Hello from new user

MarianH

Full Member
I wanted to say hello to everyone. My GL book (Holford) finally turned up today so I'm going to try and get to grips with the plan.

Although I eat fish, I'm not a massive fan, and a lot of the foods I was hoping to rely on are in the 'restricted' bit at the back of the book (like eggs and cheese), so it will be an interesting challenge. I do eat pulses already, but sense my intake will be on the up.

I started to cut back my carbs a week ago and people have commented that I look slimmer, so I'm pretty impressed. I have 3st to lose. I'm not weighing myself every week as I know that if my loss is less than I hope for, I give up. I want to give myself a few weeks so I can feel and see a physical difference in myself before I brave the scales.

So, hello and I'm pleased to meet you all :)
 
Which book / diet are you using?
I'm doing slimming world but a few years ago followed a low gi diet for my health and felt much better - so I'm dithering on the fence on which to continue with. I like SW as there are loads of carbs and fruits etc but I know thats why I'm feeling so rough healthwise as they don't suit me..... Which one to follow....???? My head tells me Gi but my stomach says SW!
 
Marian, good luck to you on your GL journey. I really love it. I never feel deprived or hungry once I stick to the right combination of low or medium GL foods. Perhaps take your measurements every few weeks too. Even though the scales may not shift, you may still be losing inches. Maybe also take out an outfit that is a size too small and try it on every other week.
Check out the useful Gi/ GL recipe thread here too for some food ideas.
My top tip is watch portion sizes and drink two to three litres of water throughout the day.
 
Which book / diet are you using?
I'm doing slimming world but a few years ago followed a low gi diet for my health and felt much better - so I'm dithering on the fence on which to continue with. I like SW as there are loads of carbs and fruits etc but I know thats why I'm feeling so rough healthwise as they don't suit me..... Which one to follow....???? My head tells me Gi but my stomach says SW!
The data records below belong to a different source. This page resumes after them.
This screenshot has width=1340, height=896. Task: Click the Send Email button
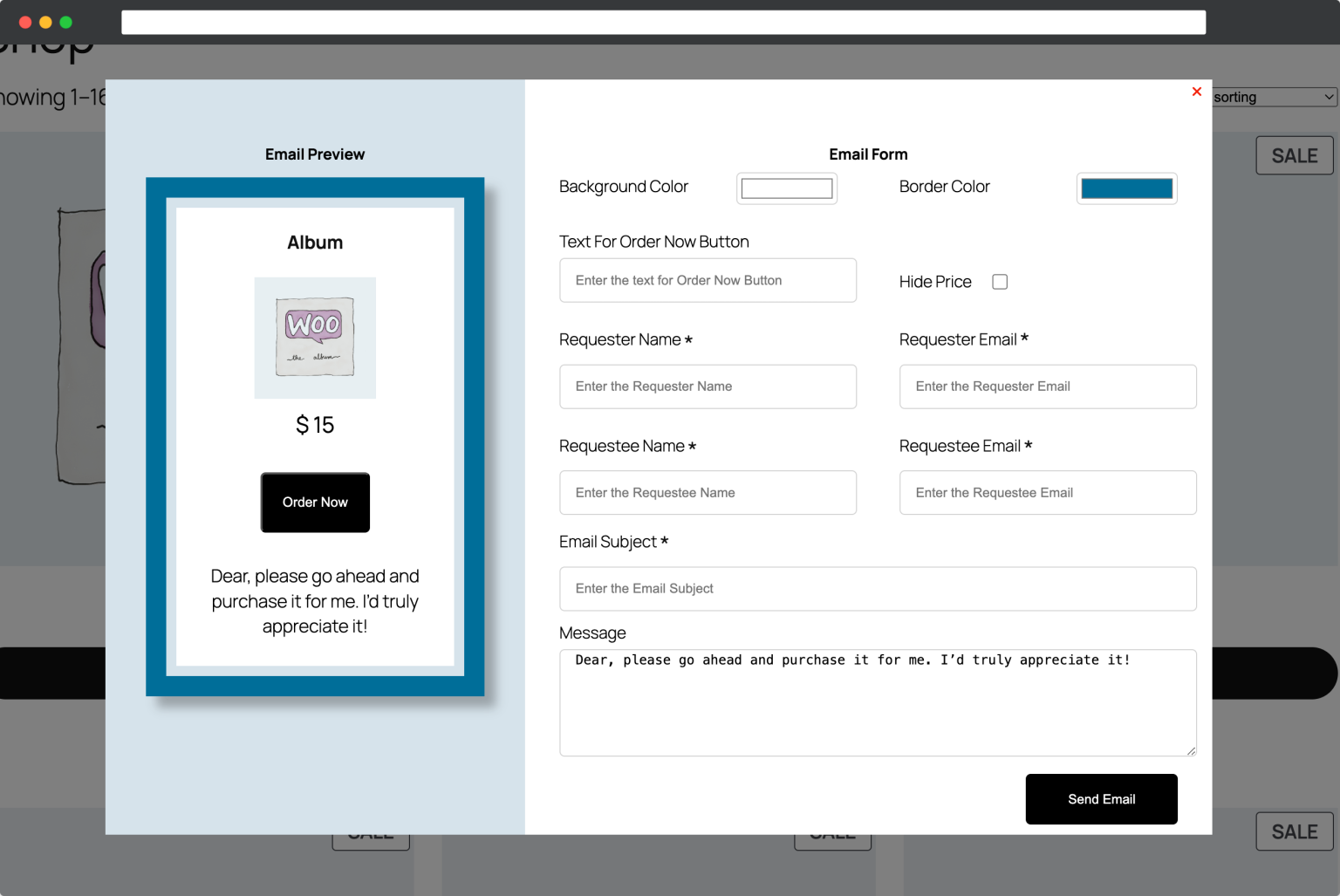point(1101,798)
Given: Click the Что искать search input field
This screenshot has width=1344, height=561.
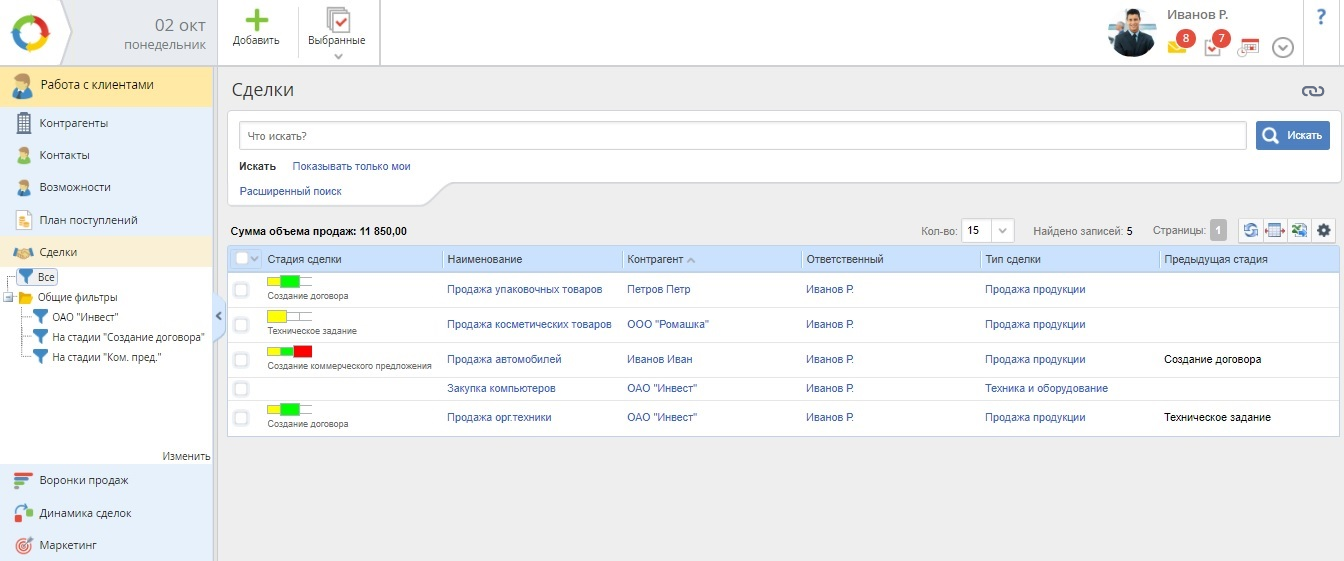Looking at the screenshot, I should (x=742, y=135).
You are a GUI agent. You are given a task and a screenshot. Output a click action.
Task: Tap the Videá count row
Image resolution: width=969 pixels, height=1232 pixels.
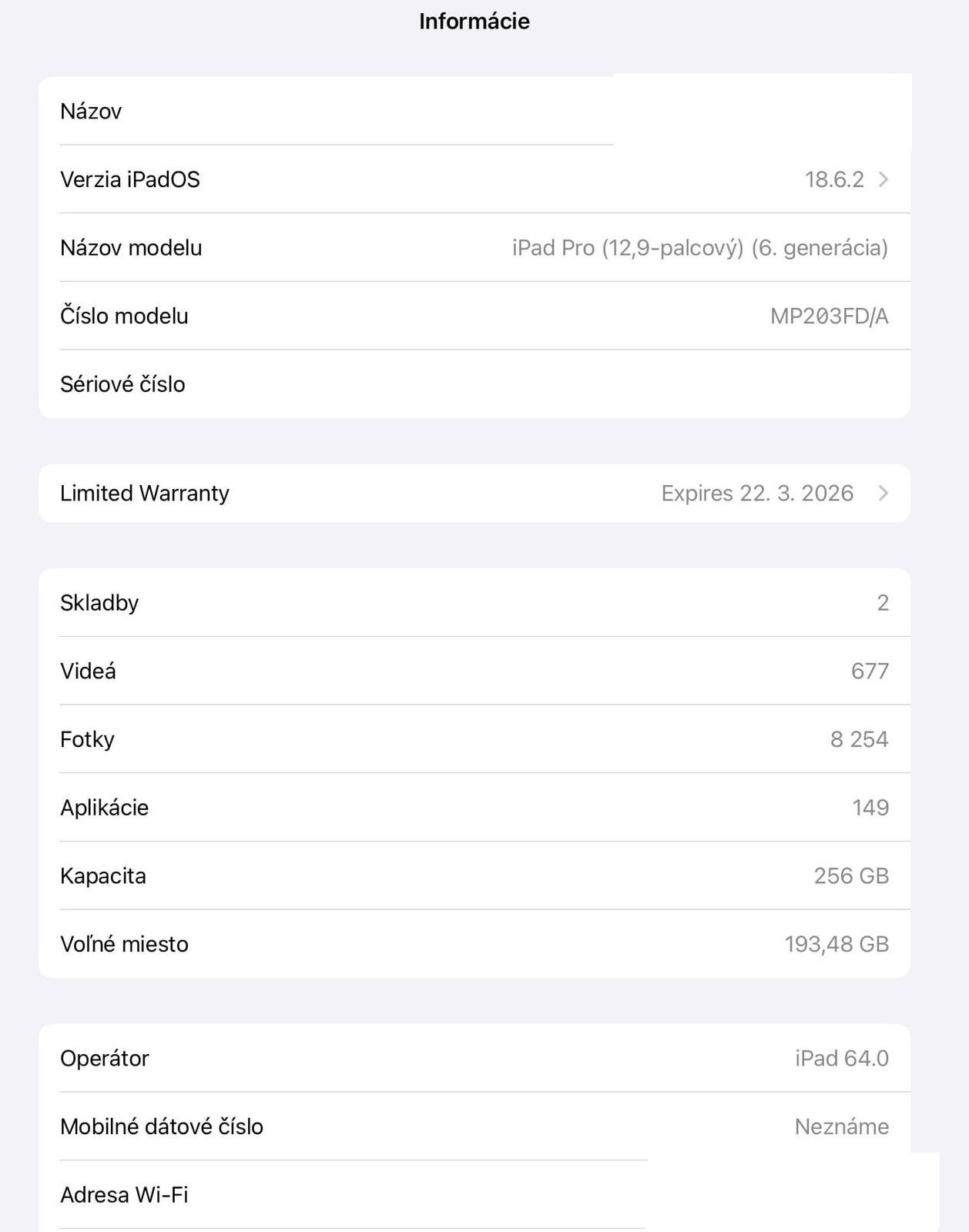474,671
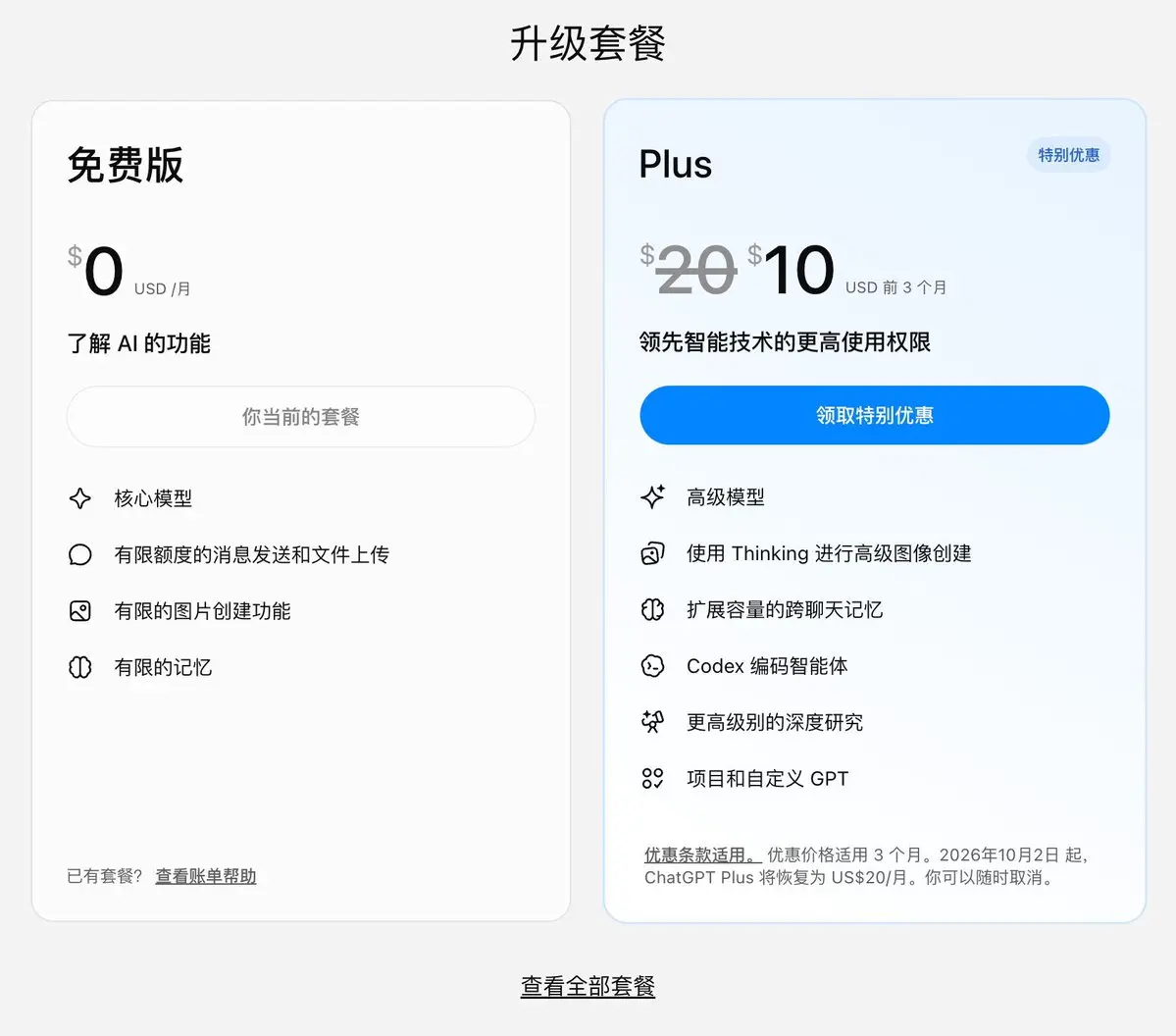Select the Plus plan title
Viewport: 1176px width, 1036px height.
point(675,164)
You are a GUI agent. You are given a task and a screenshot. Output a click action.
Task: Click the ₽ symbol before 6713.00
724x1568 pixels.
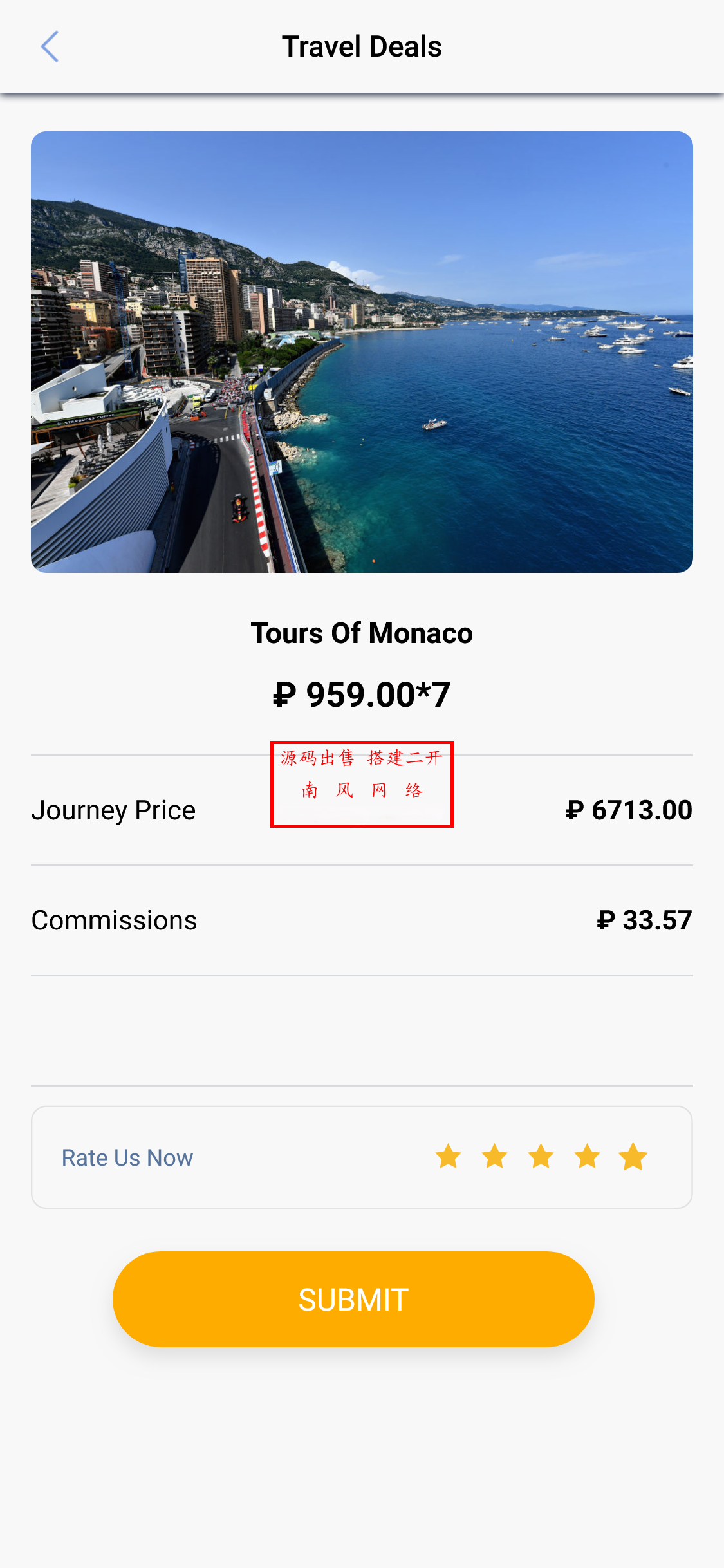(x=575, y=810)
What about doing traditional SW and sticking to mainly red days, then it would be lower carb, but you could have your healthy Bs and if you really needed a green day then you could have one.

Saying that, this diet - Patrick Holford, low gl - allows some carbs with each meal, they are just very restricted in portion size and type. He also suggests things like avoiding caffeine, a lot of cheese and red meat which makes it quite strict. I already eat mostly vegetarian foods, so the main changes for me will be eating fewer takeaways and going without the huge carb portions :D.
 
Marian, good luck to you on your GL journey. I really love it. I never feel deprived or hungry once I stick to the right combination of low or medium GL foods. Perhaps take your measurements every few weeks too. Even though the scales may not shift, you may still be losing inches. Maybe also take out an outfit that is a size too small and try it on every other week.
Check out the useful Gi/ GL recipe thread here too for some food ideas.
My top tip is watch portion sizes and drink two to three litres of water throughout the day.

Thank you for this. I've been lurking on here all week waiting for my book to turn up and see that you are the guru of GL! You have done so well with your weight loss too. Do you follow the Holford diet strictly? I was quite surprised to see things like eggs limited to 6 a week, and no cheese (except low fat bits like cottage cheese).
 
Thanks hon. When I started GL over a year ago, I very much stuck with Holford's main points avoiding red meat, cheddar cheeses etc. To avoid being hungry I opted for GL choices that give you more bang for your buck. For example, compare 30g pasta against 3/4 tin of broad beans mashed as an accompaniment to a protein dish or 30g bran flakes against 50g porridge.
Holford's book gives a lot of the scientific background supporting GL. I did not get too hung up on counting the GL values, just got my head round the right foods to choose from.
A great little book is dr Wynnie chan's Gi & GL counter. Gives you calorie values as well as whether food is high low or medium GL.
 
A great little book is dr Wynnie chan's Gi & GL counter. Gives you calorie values as well as whether food is high low or medium GL.

I'm pleased you've mentioned that one as I got given a copy last week and it seems really handy, though I was worried in case the Holford didn't go with it.

I totally agree with what you've said, I don't think I can face doing the counting really carefully as I want something that feels like it is a life choice, and counting would make it feel temporary, if that makes sense? I've just been choosing foods carefully, watching portions, and I've been dipping in and out of the book. I've also ordered the Nigel Denby to read through. I feel much better in myself so I think it is starting to work (Day 12).

Thanks for your help :)
 
You seem to be taking the same approach as I have. I agree that it will be the easiest way to make it part of everyday life. Almost two weeks in, you really will feel the benefits. Energy levels will be better, no stodgy bloated feeling after you have eaten, digestive system no longer sluggish, skin looking and feeling clearer, the list just goes on.
Keep at it and the inches will drop off too.